--- What you are asked to do ---
Every line of the data below that holds the string "label" needs to be reported.

Data extract START

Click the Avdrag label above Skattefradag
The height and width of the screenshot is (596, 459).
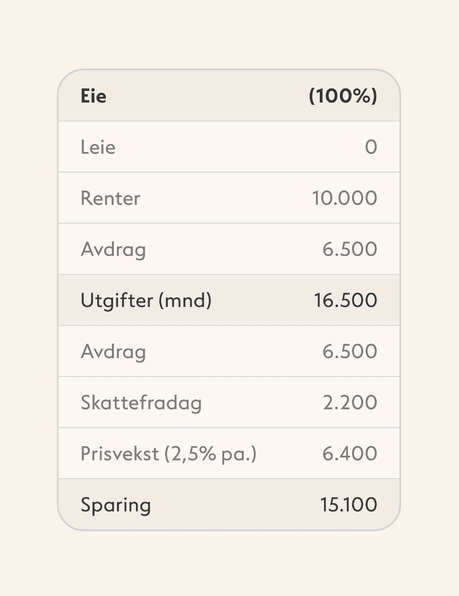point(113,351)
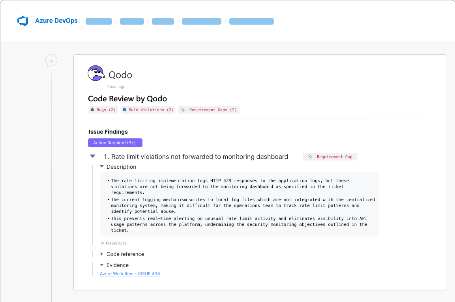Collapse issue 1 using its arrow

tap(93, 157)
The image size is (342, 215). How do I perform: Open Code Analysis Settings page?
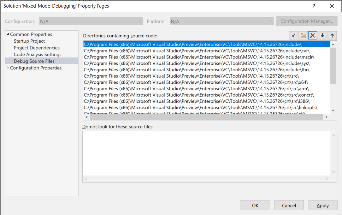38,54
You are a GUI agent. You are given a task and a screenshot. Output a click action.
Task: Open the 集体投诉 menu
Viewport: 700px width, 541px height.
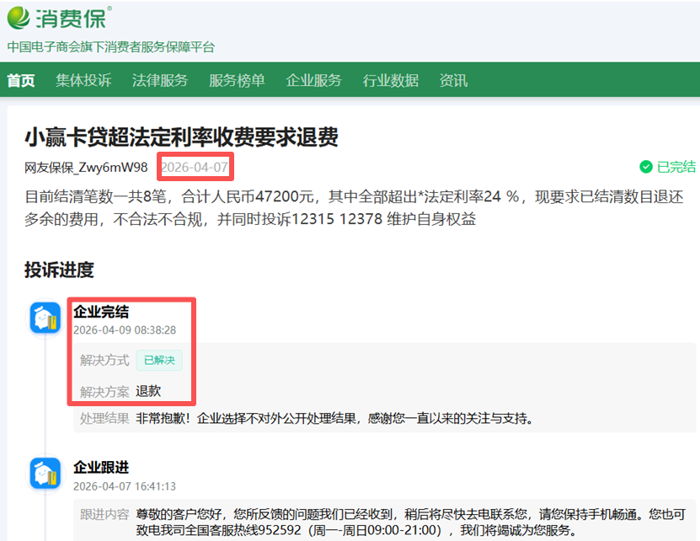point(82,81)
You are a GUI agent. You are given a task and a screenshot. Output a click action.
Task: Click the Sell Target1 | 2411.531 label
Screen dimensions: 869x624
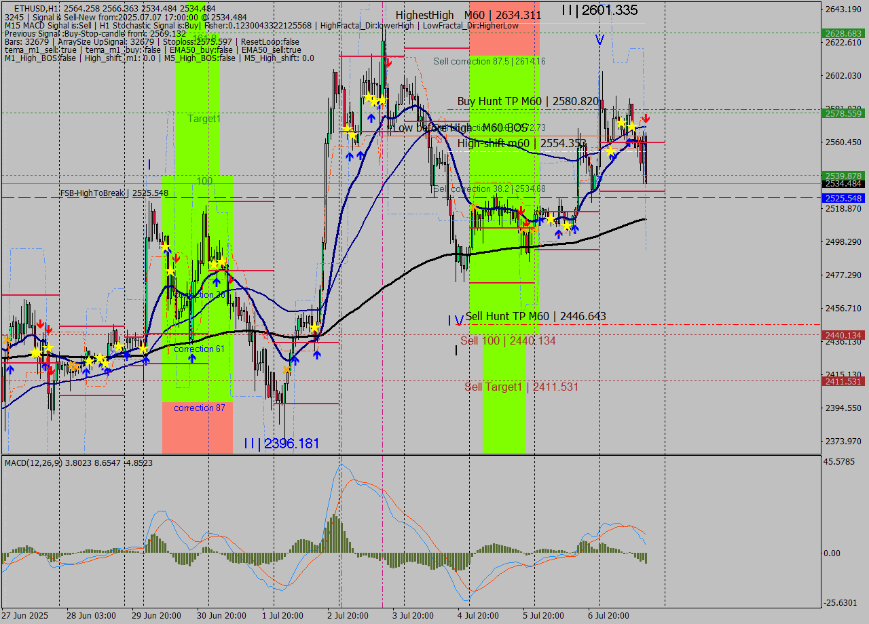tap(521, 387)
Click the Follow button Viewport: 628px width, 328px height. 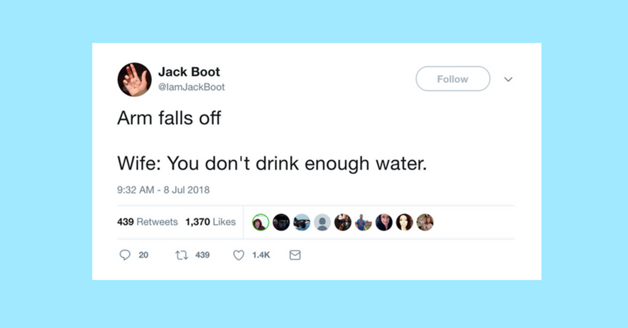click(x=453, y=79)
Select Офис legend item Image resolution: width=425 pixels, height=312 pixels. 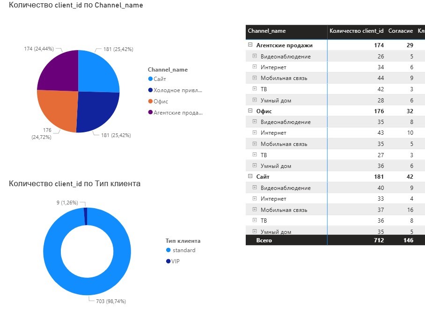(x=161, y=102)
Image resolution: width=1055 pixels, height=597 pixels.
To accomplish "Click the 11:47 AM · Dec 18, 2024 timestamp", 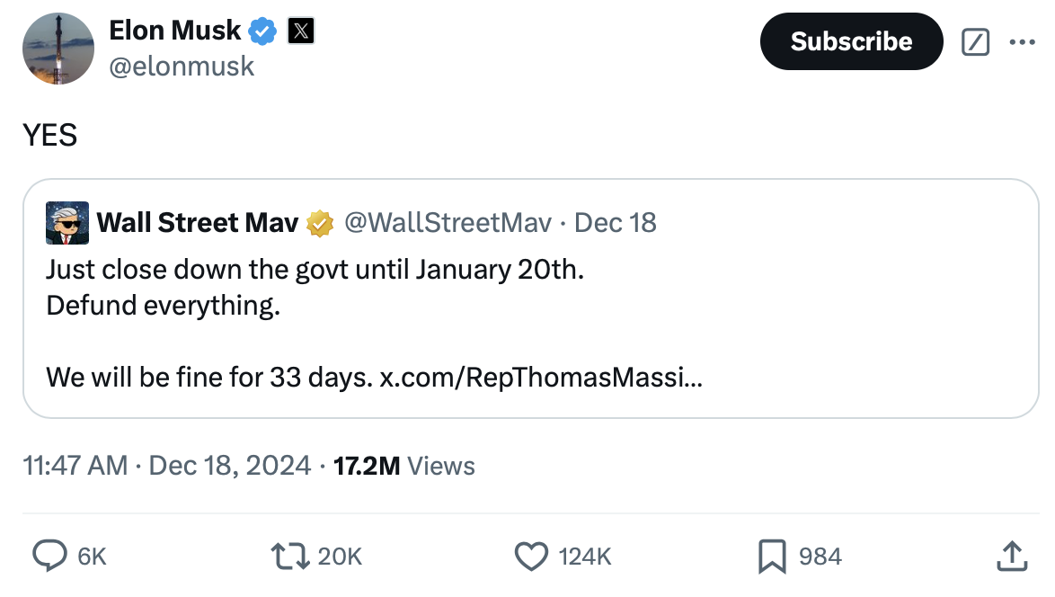I will pyautogui.click(x=167, y=465).
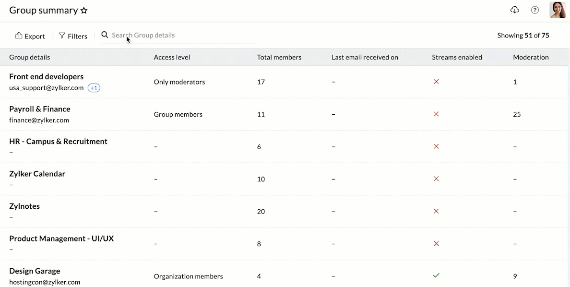Image resolution: width=570 pixels, height=287 pixels.
Task: Expand the +1 badge next to usa_support@zylker.com
Action: click(94, 88)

Data extract END

--- Solution to the exercise ---
Click the Avdrag label above Skattefradag
Task: Click the Sell Target1 | 2411.531 label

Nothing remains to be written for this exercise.